• Stored data:
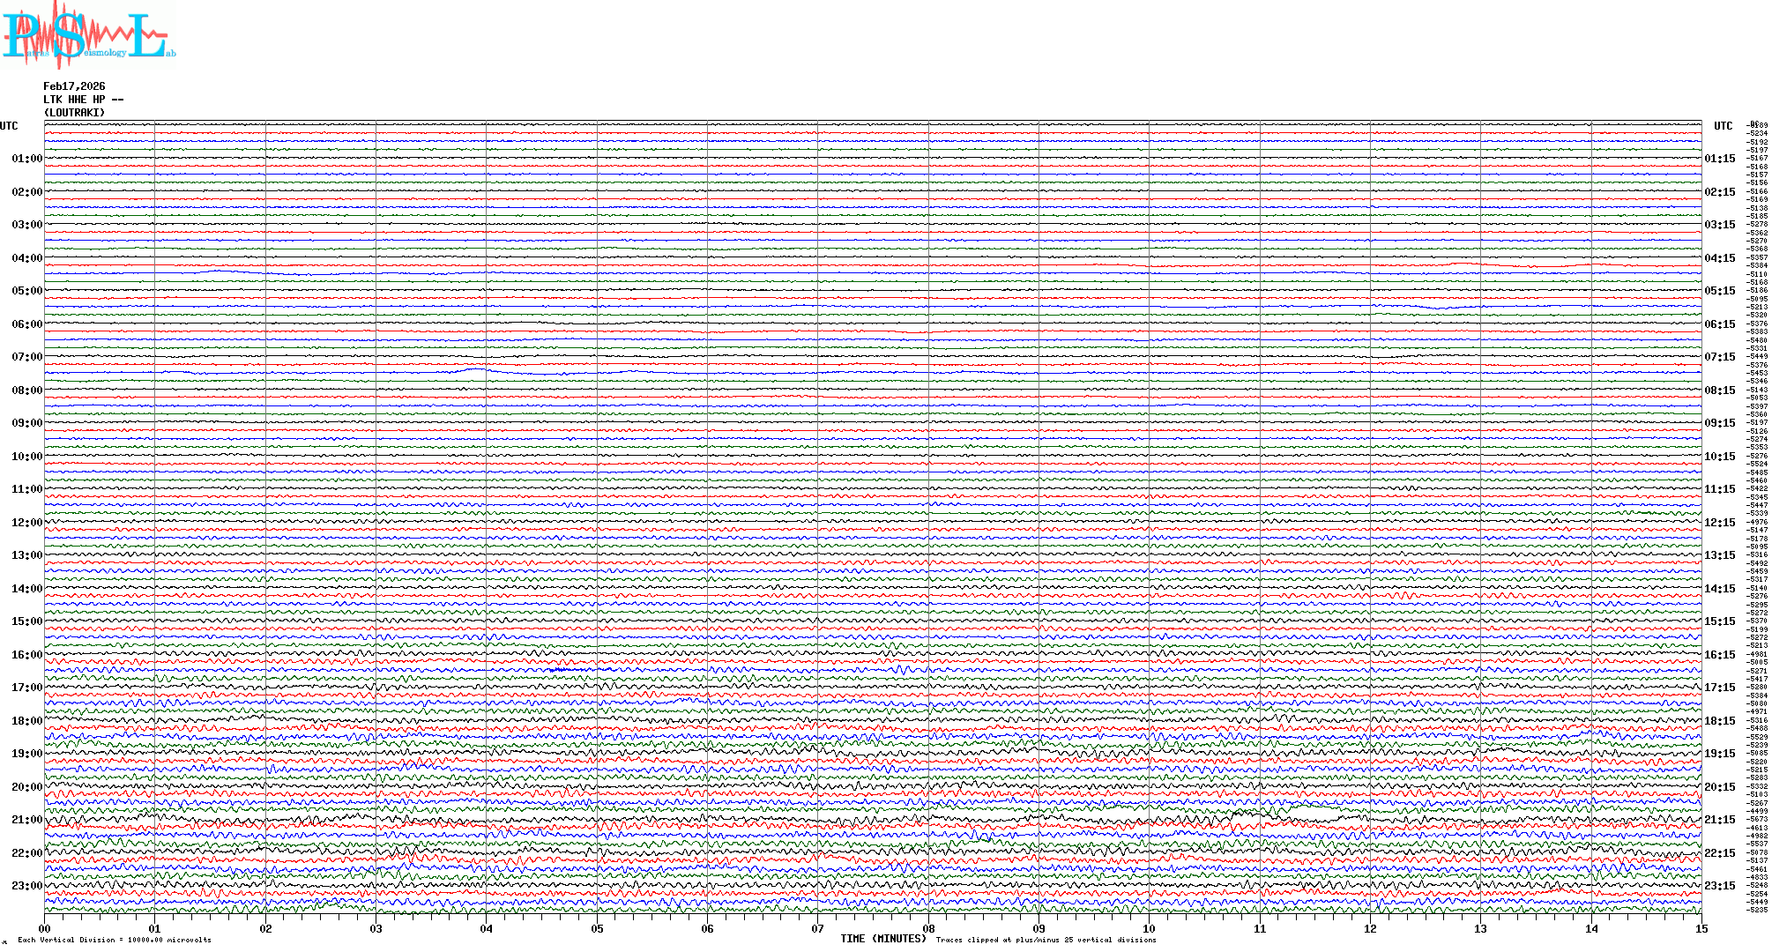Viewport: 1772px width, 952px height.
Task: Click the 16:15 right-side time label
Action: pyautogui.click(x=1719, y=655)
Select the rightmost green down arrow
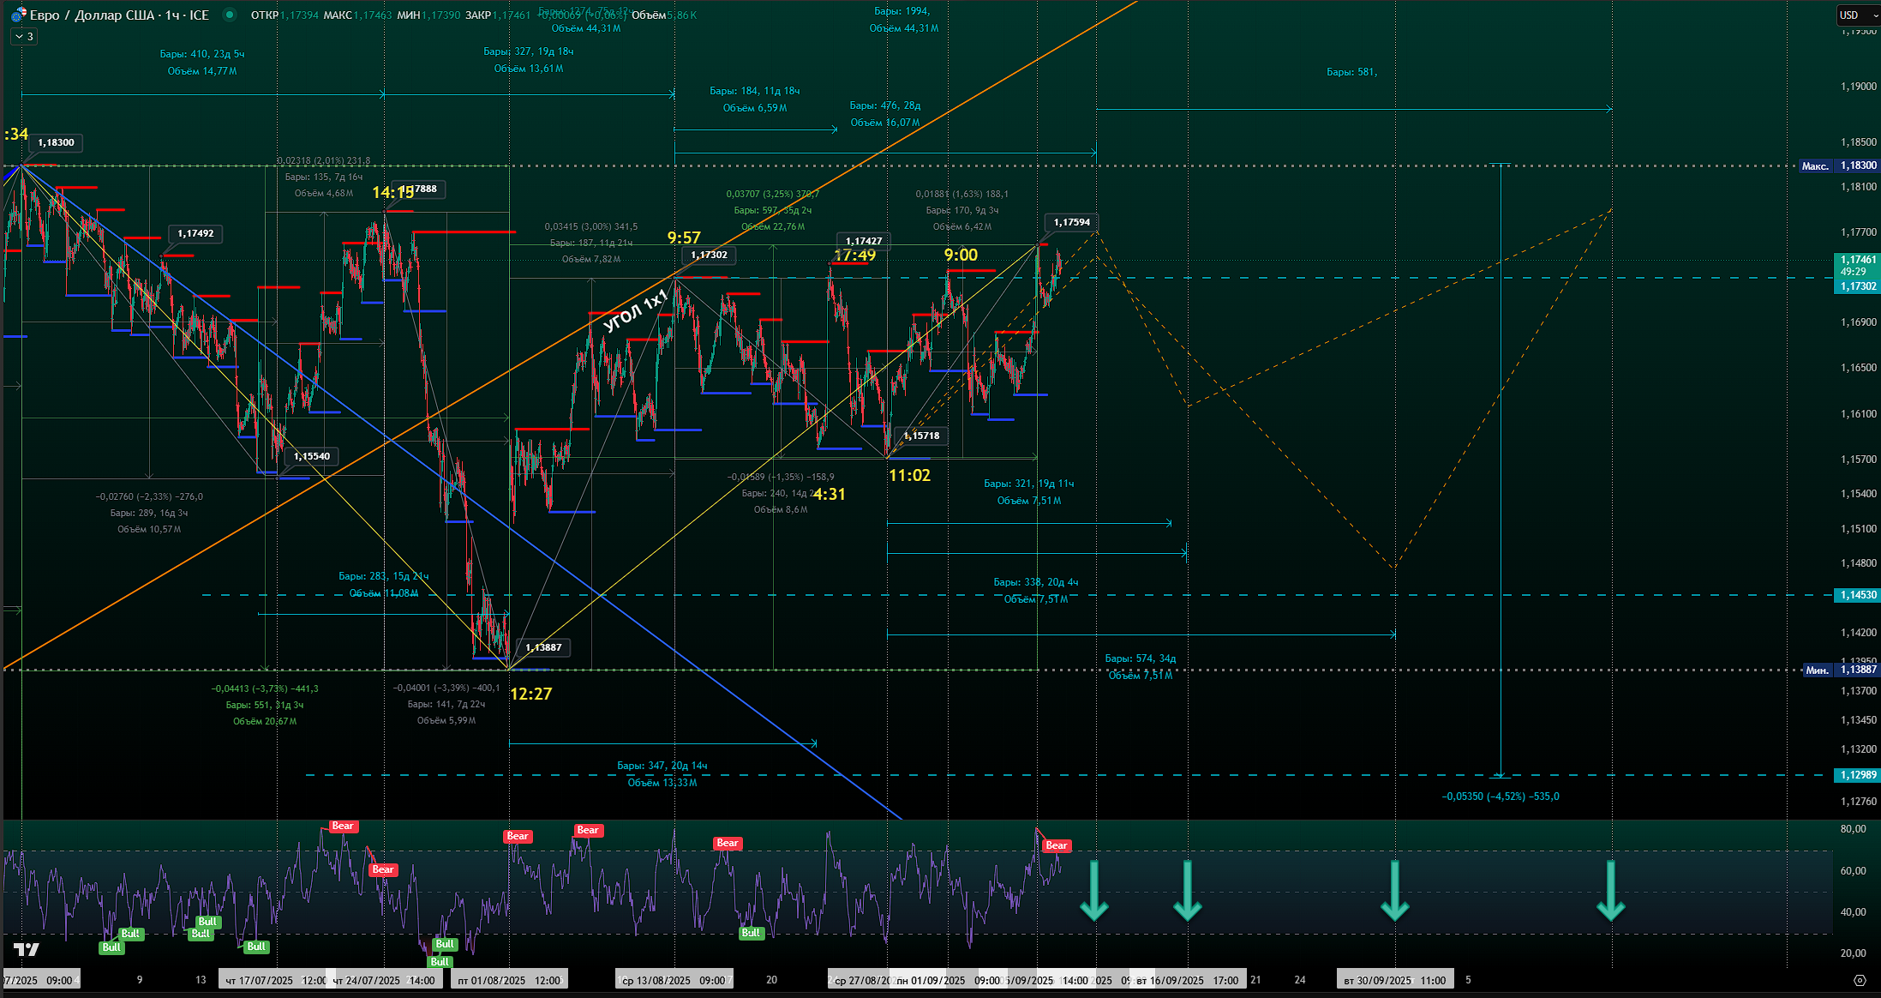The height and width of the screenshot is (998, 1881). [1610, 892]
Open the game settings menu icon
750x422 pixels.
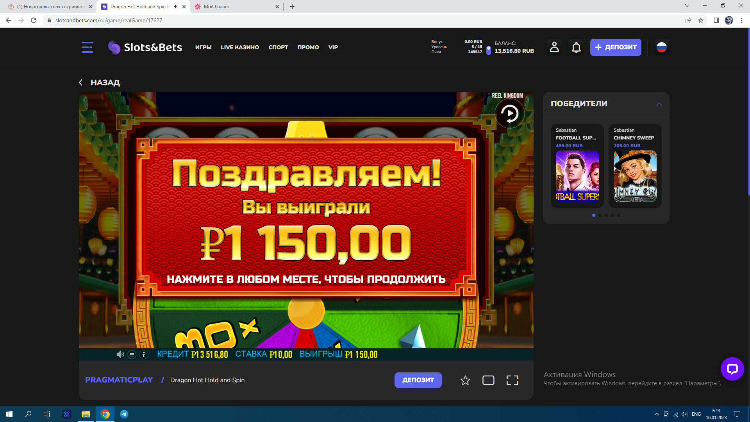point(132,355)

• Exercise aim: If pictures appear, drop them, and retype exactly the lines from the "Select the rightmost green down arrow" line through the last line of the data above.

• Answer space:
Select the rightmost green down arrow
The height and width of the screenshot is (998, 1881). [1610, 892]
Open the game settings menu icon
750x422 pixels.
point(132,355)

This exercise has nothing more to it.